Abstract
Discrete choice models have received widespread acceptance in transport research over the past three decades, being used in travel demand modelling and behavioural analysis; however, their applications have been mainly developed in a static context. There have been several dynamic models in transportation; but these formulations are not based on dynamic optimization principles and do not allow for changes in external factors. With the continuous and rapid changes in modern societies (i.e. introduction of advanced technologies, aggressive marketing strategies and innovative policies) it is more and more recognized by researchers in various disciplines from economics to social science that choice situations take place in a dynamic environment and that strong interdependencies exist among decisions made at different points in time. Dynamic discrete choice models (DDCMs) describe the behaviour of a forward-looking economic agent who chooses between several alternatives repeatedly over time.
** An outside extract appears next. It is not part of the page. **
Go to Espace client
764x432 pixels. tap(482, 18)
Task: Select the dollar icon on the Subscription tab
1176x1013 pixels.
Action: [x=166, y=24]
DDCMs are usually specified as an optimal stopping problem, where agents decide when to make a change in ownership of durable goods or in their behaviour. In this paper, we present the application of the dynamic formulation to short- to medium-term vehicle-holding decisions.
Acknowledgements
We would like to thank the three anonymous reviewers whose comments helped to improve an earlier version of this paper.
Notes
In a probabilistic approach, where all available information is contained in the observation, decision rules are in general based on the conditional probability. A common procedure is to define a cost function that is minimized or maximized by the optimal decision rule.
Costs are in general not directly observable, so they are inferred from observations. In Rust case study, a total cost function is estimated with parameter θ 1.
Consumer outflow from the car market can be handled in duration models. What these models lack is the theoretical background in dynamic optimization.